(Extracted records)
★ ★ ★ ★

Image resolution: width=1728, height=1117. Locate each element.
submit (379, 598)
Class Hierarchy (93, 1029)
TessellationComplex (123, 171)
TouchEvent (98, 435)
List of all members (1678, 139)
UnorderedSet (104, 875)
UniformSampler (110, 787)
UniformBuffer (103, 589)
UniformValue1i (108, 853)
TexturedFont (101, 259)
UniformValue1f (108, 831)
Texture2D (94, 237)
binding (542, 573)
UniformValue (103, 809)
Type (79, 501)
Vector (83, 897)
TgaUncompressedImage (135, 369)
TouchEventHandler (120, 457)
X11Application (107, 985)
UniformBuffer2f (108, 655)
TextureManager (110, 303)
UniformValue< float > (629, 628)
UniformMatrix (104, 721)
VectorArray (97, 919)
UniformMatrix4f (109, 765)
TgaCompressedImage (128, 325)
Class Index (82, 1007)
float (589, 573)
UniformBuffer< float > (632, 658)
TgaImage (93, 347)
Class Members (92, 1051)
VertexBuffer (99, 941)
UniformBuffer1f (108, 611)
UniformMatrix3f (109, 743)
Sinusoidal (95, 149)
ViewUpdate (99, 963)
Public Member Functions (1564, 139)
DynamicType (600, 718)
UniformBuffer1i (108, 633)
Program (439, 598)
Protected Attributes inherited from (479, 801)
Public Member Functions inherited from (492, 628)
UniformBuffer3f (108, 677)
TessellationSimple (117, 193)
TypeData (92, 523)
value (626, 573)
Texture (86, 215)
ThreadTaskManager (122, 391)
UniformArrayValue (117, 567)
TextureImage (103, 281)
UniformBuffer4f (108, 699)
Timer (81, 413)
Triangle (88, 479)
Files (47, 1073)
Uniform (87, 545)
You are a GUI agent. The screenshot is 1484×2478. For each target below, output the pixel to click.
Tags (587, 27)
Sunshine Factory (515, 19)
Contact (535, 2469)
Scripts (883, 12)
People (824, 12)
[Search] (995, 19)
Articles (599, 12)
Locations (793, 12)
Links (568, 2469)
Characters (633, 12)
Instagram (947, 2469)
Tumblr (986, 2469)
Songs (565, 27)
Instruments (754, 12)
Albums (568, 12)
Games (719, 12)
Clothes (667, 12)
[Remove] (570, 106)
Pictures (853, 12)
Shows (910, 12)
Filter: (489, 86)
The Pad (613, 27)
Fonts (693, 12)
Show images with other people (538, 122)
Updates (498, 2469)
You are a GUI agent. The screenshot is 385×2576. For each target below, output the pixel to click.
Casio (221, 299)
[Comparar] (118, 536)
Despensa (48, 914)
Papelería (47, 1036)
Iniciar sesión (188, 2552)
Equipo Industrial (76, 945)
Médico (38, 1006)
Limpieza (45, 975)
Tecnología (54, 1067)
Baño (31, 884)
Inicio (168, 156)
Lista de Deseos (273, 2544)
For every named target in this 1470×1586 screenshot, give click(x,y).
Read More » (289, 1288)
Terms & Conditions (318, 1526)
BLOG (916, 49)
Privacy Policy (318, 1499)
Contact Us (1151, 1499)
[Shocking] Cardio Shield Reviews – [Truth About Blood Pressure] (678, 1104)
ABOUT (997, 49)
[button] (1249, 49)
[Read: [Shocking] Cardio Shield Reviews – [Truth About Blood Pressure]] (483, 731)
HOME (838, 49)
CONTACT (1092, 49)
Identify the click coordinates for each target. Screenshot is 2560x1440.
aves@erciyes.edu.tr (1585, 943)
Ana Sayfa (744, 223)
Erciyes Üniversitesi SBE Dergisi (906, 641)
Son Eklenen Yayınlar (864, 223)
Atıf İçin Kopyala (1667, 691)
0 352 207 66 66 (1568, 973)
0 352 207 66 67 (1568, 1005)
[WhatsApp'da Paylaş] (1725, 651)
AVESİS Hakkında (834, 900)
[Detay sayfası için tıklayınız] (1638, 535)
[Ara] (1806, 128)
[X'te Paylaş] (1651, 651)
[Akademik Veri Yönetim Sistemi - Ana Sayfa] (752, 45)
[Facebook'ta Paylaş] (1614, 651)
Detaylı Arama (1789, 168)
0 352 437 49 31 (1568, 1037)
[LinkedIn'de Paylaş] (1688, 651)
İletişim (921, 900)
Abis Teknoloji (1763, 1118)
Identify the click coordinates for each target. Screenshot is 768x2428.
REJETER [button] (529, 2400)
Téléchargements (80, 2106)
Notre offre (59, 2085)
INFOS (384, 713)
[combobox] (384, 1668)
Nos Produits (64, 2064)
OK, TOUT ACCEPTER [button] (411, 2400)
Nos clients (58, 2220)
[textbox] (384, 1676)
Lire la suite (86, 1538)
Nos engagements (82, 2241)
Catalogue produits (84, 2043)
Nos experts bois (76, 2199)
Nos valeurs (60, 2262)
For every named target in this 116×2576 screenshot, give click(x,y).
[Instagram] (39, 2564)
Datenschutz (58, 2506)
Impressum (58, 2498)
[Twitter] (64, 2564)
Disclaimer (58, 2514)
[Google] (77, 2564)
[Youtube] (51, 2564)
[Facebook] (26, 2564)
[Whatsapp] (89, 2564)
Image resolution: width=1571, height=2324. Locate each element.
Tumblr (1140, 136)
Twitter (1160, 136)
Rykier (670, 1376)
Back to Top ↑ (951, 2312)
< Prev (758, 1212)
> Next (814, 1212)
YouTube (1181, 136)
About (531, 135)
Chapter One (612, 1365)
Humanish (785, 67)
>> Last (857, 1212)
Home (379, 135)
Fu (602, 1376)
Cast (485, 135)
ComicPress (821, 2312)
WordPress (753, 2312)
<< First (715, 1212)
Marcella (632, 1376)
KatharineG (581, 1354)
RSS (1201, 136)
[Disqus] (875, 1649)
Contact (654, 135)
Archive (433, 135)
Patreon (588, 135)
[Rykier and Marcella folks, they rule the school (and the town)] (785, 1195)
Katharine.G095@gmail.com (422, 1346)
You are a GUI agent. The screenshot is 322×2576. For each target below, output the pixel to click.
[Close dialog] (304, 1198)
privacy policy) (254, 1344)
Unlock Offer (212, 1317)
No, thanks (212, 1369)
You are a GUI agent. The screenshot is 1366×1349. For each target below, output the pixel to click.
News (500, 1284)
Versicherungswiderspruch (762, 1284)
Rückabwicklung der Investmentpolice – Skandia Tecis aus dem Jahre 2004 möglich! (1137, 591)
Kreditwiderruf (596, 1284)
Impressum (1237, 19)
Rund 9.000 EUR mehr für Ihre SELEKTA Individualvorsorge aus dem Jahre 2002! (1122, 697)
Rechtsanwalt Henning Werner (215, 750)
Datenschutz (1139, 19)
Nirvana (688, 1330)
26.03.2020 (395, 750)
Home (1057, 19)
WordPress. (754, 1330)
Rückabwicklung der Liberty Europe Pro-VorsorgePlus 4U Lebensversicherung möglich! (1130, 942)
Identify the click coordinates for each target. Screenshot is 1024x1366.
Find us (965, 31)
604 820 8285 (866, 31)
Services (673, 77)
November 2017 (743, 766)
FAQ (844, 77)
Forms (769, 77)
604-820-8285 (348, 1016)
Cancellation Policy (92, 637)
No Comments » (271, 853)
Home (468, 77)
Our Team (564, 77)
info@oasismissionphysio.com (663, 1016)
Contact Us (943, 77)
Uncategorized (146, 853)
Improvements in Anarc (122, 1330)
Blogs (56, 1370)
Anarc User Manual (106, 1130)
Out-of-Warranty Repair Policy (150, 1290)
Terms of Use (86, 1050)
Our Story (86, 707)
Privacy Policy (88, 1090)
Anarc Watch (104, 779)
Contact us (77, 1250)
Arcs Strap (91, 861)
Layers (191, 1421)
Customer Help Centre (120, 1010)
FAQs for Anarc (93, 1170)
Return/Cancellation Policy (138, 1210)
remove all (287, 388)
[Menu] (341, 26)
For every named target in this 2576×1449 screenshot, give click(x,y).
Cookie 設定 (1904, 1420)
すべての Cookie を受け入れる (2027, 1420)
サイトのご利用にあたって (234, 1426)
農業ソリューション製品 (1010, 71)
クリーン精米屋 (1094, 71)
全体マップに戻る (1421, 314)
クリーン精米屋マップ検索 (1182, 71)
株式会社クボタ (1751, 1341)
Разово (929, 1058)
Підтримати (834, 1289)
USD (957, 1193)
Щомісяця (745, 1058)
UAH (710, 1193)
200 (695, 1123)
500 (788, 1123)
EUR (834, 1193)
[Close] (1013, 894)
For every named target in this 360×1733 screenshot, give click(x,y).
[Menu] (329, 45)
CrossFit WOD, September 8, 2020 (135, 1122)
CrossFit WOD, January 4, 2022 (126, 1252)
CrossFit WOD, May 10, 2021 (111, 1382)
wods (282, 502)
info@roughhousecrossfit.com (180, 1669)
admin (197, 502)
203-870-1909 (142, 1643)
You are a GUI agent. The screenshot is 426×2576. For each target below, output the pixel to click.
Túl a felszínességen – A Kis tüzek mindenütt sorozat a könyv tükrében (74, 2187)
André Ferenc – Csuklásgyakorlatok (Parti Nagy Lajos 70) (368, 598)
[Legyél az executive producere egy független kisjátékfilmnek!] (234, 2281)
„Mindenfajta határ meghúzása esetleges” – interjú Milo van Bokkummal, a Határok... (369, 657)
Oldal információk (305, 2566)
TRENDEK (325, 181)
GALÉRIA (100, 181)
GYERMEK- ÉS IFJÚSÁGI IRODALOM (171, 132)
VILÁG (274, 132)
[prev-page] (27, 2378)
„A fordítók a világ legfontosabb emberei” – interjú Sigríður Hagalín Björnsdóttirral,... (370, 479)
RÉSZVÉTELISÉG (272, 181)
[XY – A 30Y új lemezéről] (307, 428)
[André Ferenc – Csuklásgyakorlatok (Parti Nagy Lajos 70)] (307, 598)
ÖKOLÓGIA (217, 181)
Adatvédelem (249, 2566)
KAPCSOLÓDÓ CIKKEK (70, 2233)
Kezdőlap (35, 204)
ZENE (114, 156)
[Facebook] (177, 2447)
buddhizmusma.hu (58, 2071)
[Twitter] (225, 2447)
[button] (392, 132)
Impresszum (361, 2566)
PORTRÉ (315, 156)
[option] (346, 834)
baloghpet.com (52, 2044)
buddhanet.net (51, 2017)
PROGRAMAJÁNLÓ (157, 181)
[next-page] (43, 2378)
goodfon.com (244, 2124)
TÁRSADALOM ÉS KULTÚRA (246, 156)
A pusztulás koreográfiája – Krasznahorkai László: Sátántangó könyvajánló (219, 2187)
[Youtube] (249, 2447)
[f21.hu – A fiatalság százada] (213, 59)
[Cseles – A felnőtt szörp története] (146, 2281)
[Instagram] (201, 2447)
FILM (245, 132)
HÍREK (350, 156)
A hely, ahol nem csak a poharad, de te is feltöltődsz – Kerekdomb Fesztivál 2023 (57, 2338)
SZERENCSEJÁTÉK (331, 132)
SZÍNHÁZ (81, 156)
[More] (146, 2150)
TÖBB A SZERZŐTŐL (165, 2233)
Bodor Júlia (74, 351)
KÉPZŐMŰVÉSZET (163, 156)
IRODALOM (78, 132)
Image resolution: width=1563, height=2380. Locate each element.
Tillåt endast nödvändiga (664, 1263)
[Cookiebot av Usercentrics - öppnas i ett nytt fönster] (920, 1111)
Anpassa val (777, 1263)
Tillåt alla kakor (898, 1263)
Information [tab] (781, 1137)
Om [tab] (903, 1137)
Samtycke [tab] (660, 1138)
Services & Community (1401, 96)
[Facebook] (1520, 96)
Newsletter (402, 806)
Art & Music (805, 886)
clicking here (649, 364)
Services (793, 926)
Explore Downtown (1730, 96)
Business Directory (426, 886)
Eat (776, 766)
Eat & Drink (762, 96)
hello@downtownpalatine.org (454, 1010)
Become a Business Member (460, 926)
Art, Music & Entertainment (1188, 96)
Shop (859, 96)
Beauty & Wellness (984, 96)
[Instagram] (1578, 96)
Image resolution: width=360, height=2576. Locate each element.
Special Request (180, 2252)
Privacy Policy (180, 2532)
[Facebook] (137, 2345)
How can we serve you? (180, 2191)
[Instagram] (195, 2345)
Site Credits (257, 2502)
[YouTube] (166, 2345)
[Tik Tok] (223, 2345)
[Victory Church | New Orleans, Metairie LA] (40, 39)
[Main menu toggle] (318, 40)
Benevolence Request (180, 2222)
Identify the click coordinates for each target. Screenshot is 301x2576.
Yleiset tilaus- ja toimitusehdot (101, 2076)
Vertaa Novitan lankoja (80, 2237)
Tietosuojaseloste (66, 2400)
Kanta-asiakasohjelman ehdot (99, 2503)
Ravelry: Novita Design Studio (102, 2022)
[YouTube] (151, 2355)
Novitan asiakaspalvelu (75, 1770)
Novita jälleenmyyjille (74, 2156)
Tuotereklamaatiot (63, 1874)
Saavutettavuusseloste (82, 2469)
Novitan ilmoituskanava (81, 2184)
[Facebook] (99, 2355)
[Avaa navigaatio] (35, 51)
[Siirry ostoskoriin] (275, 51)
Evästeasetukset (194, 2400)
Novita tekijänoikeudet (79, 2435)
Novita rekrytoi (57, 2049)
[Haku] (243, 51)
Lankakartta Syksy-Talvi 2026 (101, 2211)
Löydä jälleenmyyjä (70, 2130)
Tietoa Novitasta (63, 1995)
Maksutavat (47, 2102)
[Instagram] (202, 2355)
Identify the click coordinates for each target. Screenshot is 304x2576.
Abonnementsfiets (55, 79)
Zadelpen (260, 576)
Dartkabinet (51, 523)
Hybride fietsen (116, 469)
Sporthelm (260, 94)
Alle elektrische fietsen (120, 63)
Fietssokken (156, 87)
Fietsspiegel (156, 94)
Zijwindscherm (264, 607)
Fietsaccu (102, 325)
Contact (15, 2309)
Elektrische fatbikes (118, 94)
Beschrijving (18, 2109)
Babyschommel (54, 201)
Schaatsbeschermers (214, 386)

★ ★ ★ ★

- Aim of the exercise:
Look above for the line with "A hely, ahol" and the line with "Benevolence Request (180, 2222)". Retype those two lines and every line between them exactly, adding nothing.

- Reply to the task:
A hely, ahol nem csak a poharad, de te is feltöltődsz – Kerekdomb Fesztivál 2023 (57, 2338)
SZERENCSEJÁTÉK (331, 132)
SZÍNHÁZ (81, 156)
[More] (146, 2150)
TÖBB A SZERZŐTŐL (165, 2233)
Bodor Júlia (74, 351)
KÉPZŐMŰVÉSZET (163, 156)
IRODALOM (78, 132)
Image resolution: width=1563, height=2380. Locate each element.
Tillåt endast nödvändiga (664, 1263)
[Cookiebot av Usercentrics - öppnas i ett nytt fönster] (920, 1111)
Anpassa val (777, 1263)
Tillåt alla kakor (898, 1263)
Information [tab] (781, 1137)
Om [tab] (903, 1137)
Samtycke [tab] (660, 1138)
Services & Community (1401, 96)
[Facebook] (1520, 96)
Newsletter (402, 806)
Art & Music (805, 886)
clicking here (649, 364)
Services (793, 926)
Explore Downtown (1730, 96)
Business Directory (426, 886)
Eat (776, 766)
Eat & Drink (762, 96)
hello@downtownpalatine.org (454, 1010)
Become a Business Member (460, 926)
Art, Music & Entertainment (1188, 96)
Shop (859, 96)
Beauty & Wellness (984, 96)
[Instagram] (1578, 96)
Image resolution: width=360, height=2576. Locate each element.
Special Request (180, 2252)
Privacy Policy (180, 2532)
[Facebook] (137, 2345)
How can we serve you? (180, 2191)
[Instagram] (195, 2345)
Site Credits (257, 2502)
[YouTube] (166, 2345)
[Tik Tok] (223, 2345)
[Victory Church | New Orleans, Metairie LA] (40, 39)
[Main menu toggle] (318, 40)
Benevolence Request (180, 2222)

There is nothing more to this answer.